O Estado de São Paulo
Empresas do setor de petróleo agem nos bastidores da Câmara para barrar de vez a votação do projeto que cria diretrizes de preços para o diesel, a gasolina e o gás liquefeito de petróleo. Integrantes do mercado apontam aos parlamentares brechas no texto que forçam a mudança na política de preços da Petrobras, alvo de críticas do presidente Jair Bolsonaro, de lideranças do Congresso e da oposição.
O argumento é de que o texto, aprovado no Senado há 11 dias no auge da disparada de preços por conta da guerra da Rússia e Ucrânia, é confuso, fragiliza a política de liberdade de preços e contém zonas cinzentas ao determinar que os preços internos praticados por produtores e importadores devem ter como referência as cotações médias do mercado internacional, os custos internos de produção e os custos de importação “conforme aplicáveis”.
A leitura é de que esse ponto do texto — “conforme aplicáveis” — poderá ser usado de qualquer maneira colocando uma “espada na cabeça” para um controle de preços no futuro. Por outro lado, a criação da conta de estabilização, prevista no projeto com receitas do governo para reduzir o impacto da volatilidade de preços, não é impositiva: depende do interesse do governo na sua regulamentação.
Uma das preocupações é com o risco de as zonas cinzentas do projeto promoverem uma diferenciação entre os refinadores integrados (quem refina e produz) e os demais participantes do mercado para aplicar apenas os custos internos da produção na definição do preço.
Hoje, somente a Petrobras tem a condição de refinador integrado. Com isso, a empresa poderia mudar a sua política de preços sem alterar a lei das estatais e, em última instância, com a possibilidade de o custo ser bancado com subsídio do governo.
Durante a tramitação do projeto, o líder do PL no Senado, Carlos Portinho (RJ), apresentou uma emenda para evitar que refinadores integrados tivessem de adotar preços abaixo do mercado. Mas ele admitiu que a Petrobras não considera ainda que esse risco esteja afastado.
A emenda foi aceita pelo relator, mas com uma redação diferente. Ao Estadão/Broadcast, Portinho afirmou que a alteração foi apresentada para incentivar o refino no Brasil e que a versão aprovada é suficiente. “A Petrobras ainda acha que podem ser praticados preços diferentes entre quem importa e quem refina aqui. Eu achei que não. Achei que a redação está a contento”, afirmou o senador.
Representantes do setor, que falaram na condição de anonimato porque os rumos do projeto ainda não estão totalmente definidos, consideram que brechas permanecem.

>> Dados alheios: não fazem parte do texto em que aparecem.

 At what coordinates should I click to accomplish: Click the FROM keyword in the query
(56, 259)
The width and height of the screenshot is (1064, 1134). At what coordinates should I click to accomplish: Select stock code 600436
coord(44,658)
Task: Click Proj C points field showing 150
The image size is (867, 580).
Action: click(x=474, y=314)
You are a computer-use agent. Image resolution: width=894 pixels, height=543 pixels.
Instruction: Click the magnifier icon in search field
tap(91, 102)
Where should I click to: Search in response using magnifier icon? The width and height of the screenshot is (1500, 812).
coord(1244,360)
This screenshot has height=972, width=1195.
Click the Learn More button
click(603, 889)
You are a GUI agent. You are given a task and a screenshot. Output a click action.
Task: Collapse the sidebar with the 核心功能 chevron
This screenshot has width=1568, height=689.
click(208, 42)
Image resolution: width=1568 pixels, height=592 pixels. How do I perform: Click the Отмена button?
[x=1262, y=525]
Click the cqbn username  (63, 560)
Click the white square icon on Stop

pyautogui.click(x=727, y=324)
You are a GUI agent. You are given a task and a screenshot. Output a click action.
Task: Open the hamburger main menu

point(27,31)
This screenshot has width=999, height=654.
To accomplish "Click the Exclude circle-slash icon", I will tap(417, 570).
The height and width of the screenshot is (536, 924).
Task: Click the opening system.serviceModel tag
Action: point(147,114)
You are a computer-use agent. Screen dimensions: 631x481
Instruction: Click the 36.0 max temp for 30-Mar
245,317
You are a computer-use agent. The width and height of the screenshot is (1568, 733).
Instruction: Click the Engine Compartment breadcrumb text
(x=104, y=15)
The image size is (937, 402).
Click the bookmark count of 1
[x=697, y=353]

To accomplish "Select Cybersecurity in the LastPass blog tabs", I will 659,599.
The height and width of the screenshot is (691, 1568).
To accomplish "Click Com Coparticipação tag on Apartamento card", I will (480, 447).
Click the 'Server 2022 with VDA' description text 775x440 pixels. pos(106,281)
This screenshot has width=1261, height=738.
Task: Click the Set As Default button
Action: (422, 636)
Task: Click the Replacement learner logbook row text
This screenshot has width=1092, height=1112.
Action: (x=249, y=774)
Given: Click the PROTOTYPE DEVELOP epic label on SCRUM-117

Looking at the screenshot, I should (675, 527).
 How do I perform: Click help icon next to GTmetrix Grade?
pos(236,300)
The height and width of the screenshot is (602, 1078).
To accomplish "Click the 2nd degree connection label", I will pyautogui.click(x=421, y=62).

Para o diretor do Centro Brasileiro de Infraestrutura (CBIE), Adriano Pires, a proposta é muito ruim e, para cumpri-lo, seria necessário criar uma “fórmula” para poder juntar as três diretrizes. “É horrível, está promovendo uma intervenção de preço.” Procurada, a Petrobras não atendeu a reportagem para falar das preocupações com o texto.
Subsídio
O presidente da Câmara, Arthur Lira (Progressistas-AL), já disse que o projeto está “fora de radar” no momento e não há necessidade “ávida” para colocá-lo em votação.
Lira defendeu a criação de um subsídio bancado pelo governo. Na área econômica, como revelou o Estadão, a preferência é por um subsídio direto para os mais pobres e caminhoneiros. Como mostrou o a reportagem, o temor de ingerência política nos preços é a razão principal da queda das ações da Petrobras mesmo com alta do petróleo, na contramão da maioria das empresas petroleiras de óleo e gás em todo o mundo.
Na segunda-feira, 16, Bolsonaro afirmou que aguarda uma consulta feita ao Tribunal Superior Eleitoral (TSE) para saber se pode reduzir o imposto sobre o combustível em ano eleitoral. “Pode ser crime”, considerou o presidente, em entrevista coletiva na frente do Palácio da Alvorada, residência oficial.
O governo estuda a possibilidade de desonerar o PIS/Cofins sobre a gasolina. O impacto da desoneração da gasolina poderá alcançar R$ 23,84 bilhões de PIS e Cofins e mais R$ 3,01 bilhões da Cide.